• _Saved data entries_:
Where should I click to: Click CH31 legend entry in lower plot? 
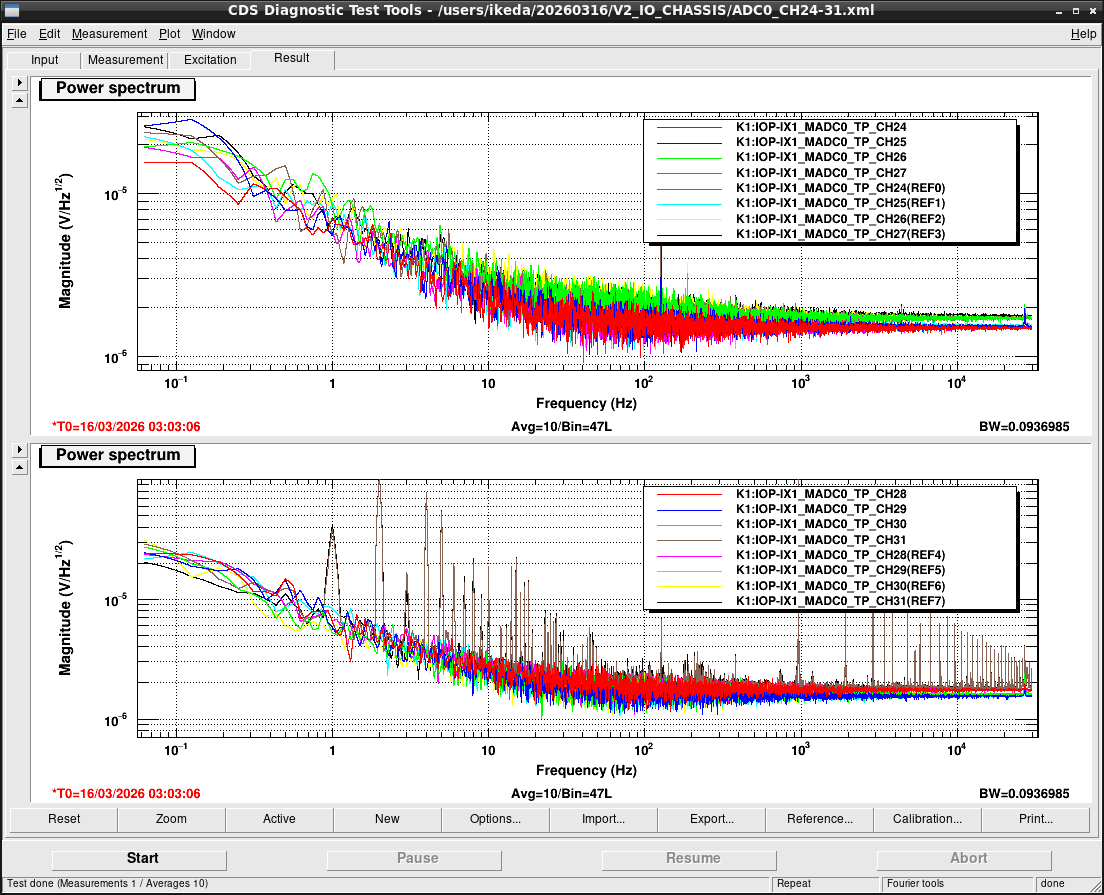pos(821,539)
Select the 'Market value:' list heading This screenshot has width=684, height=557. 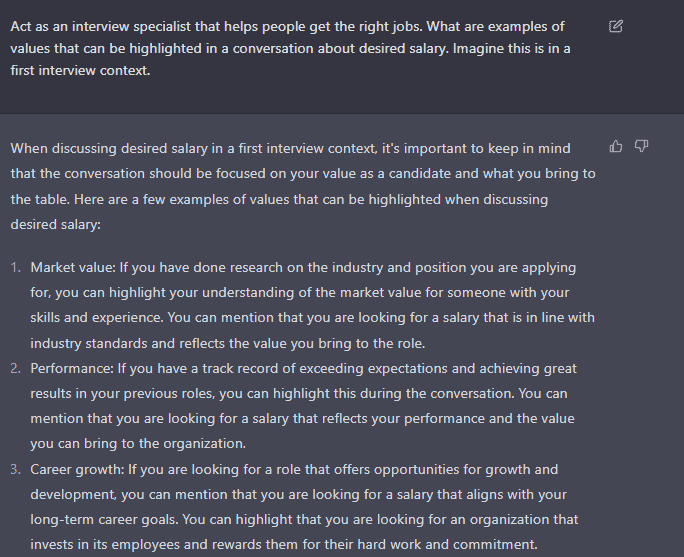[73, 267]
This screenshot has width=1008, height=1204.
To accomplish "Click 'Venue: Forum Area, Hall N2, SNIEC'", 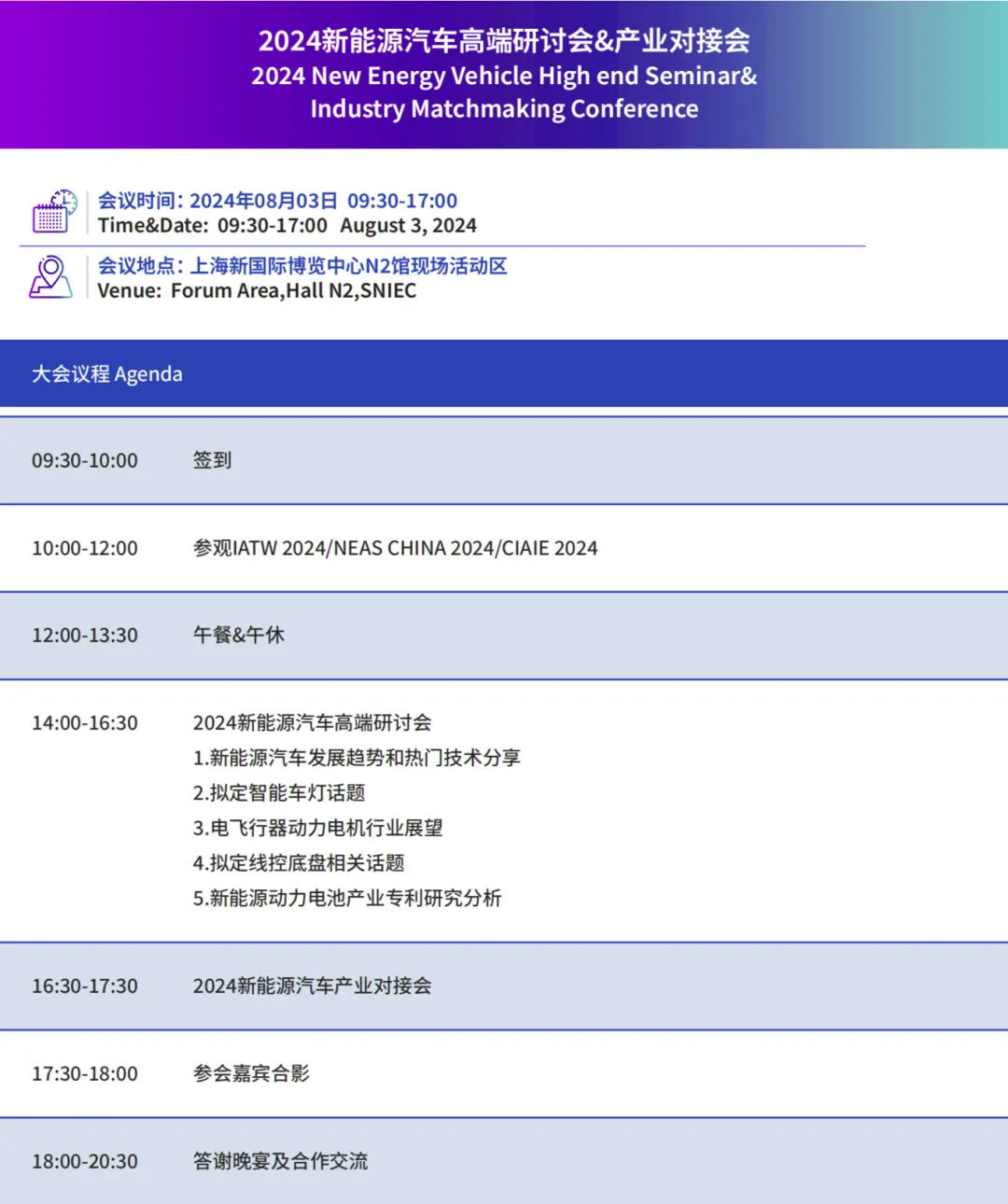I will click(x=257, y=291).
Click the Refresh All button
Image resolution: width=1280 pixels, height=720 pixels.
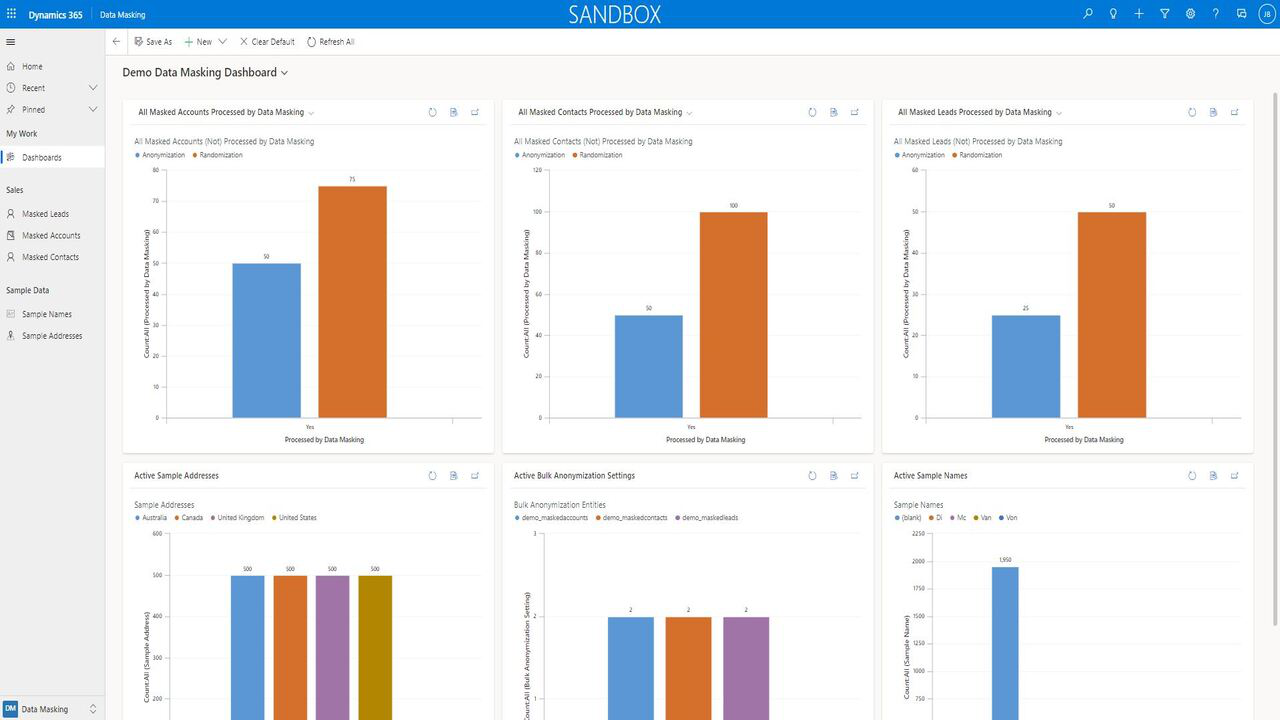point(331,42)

---

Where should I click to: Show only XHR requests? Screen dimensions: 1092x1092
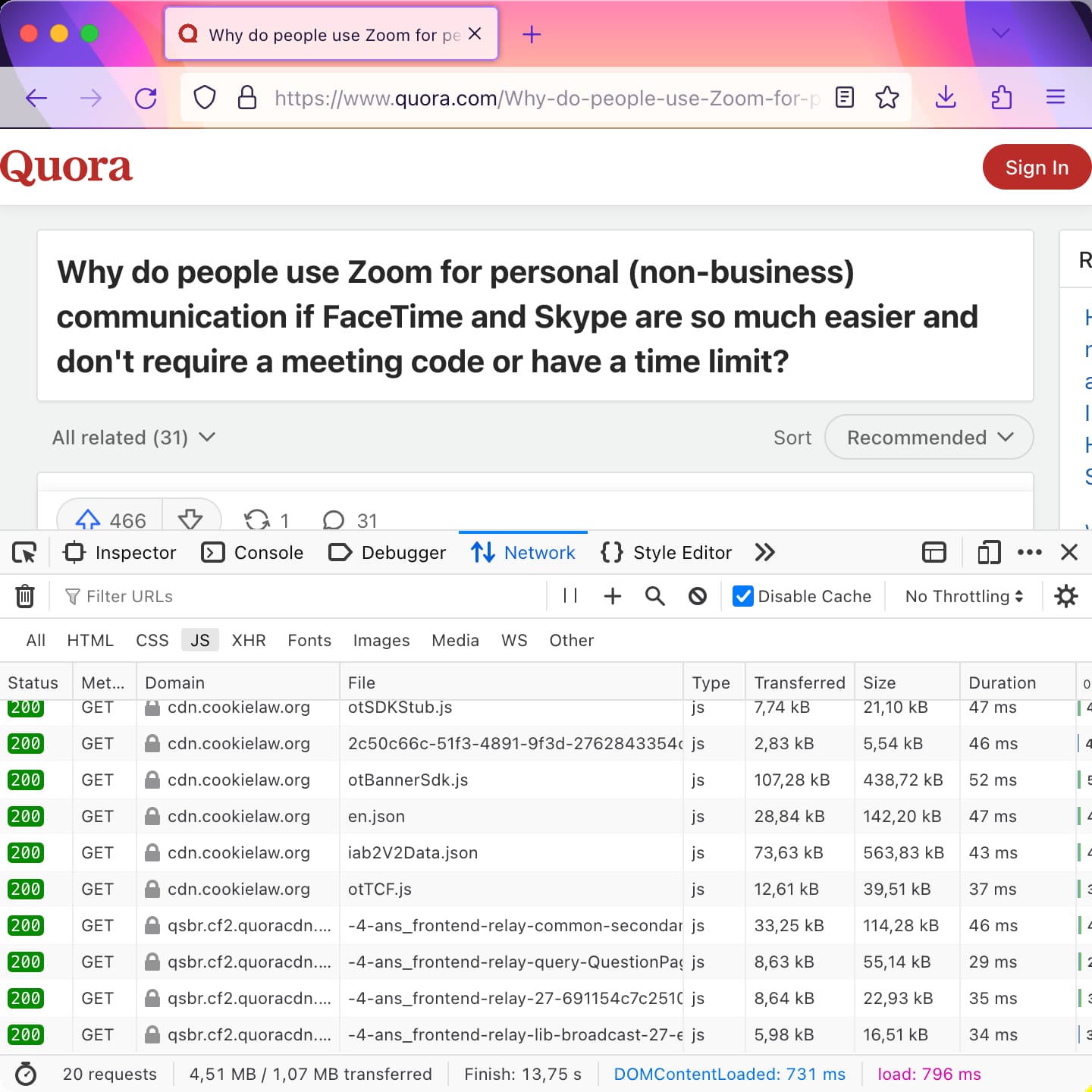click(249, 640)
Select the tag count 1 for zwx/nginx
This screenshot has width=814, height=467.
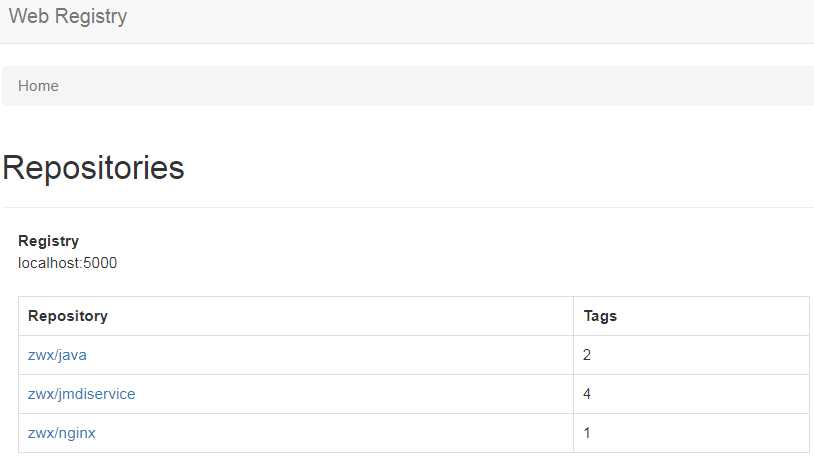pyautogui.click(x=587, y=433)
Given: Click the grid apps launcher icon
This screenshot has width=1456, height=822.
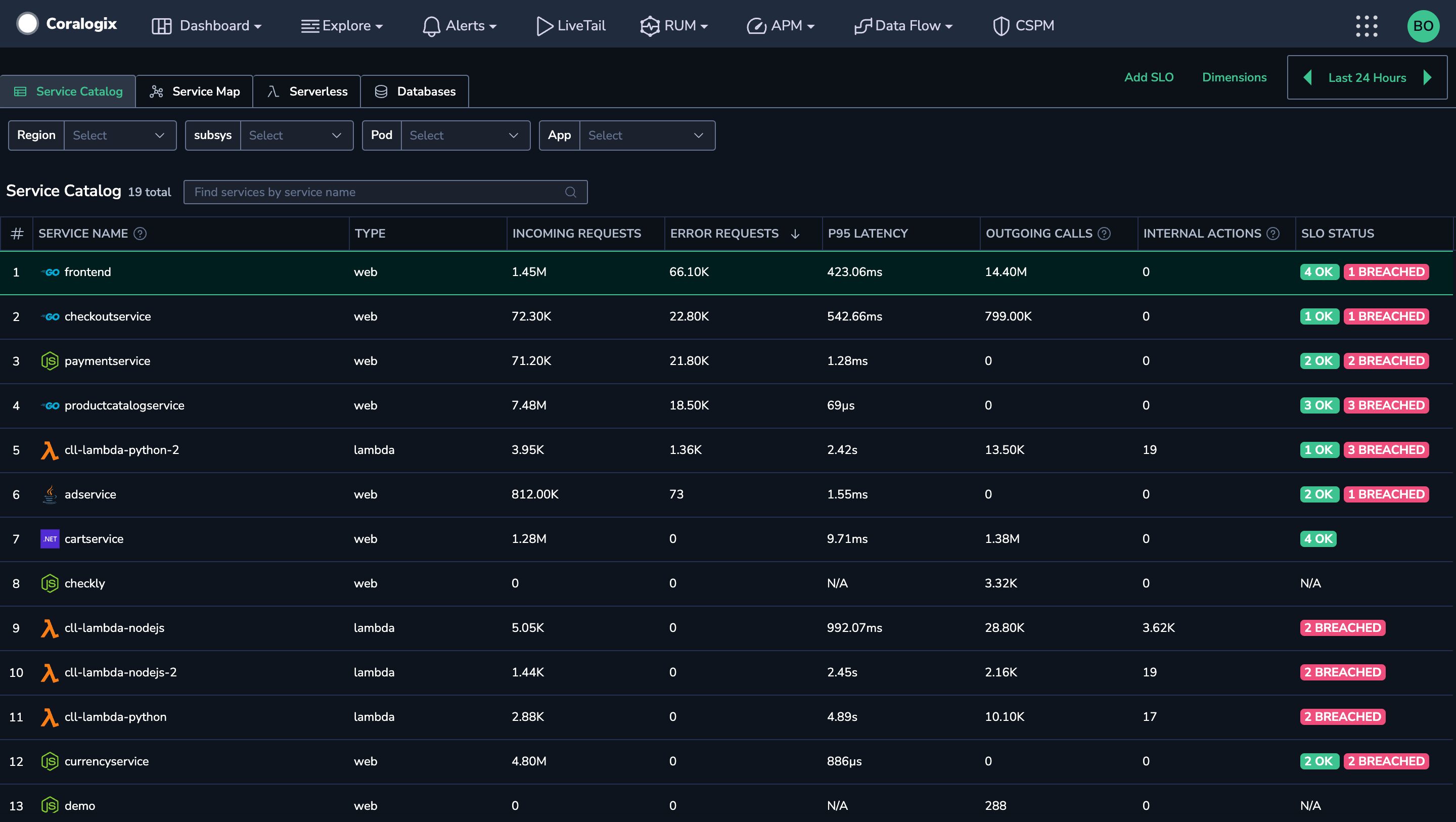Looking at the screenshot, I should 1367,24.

* * *

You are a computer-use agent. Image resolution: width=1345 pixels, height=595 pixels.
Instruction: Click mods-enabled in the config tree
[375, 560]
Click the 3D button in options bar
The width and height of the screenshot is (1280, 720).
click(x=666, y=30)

• _Task brief_: Say how many lines of the data above include the word "button", and add nothing further.

• _Worked solution_: 2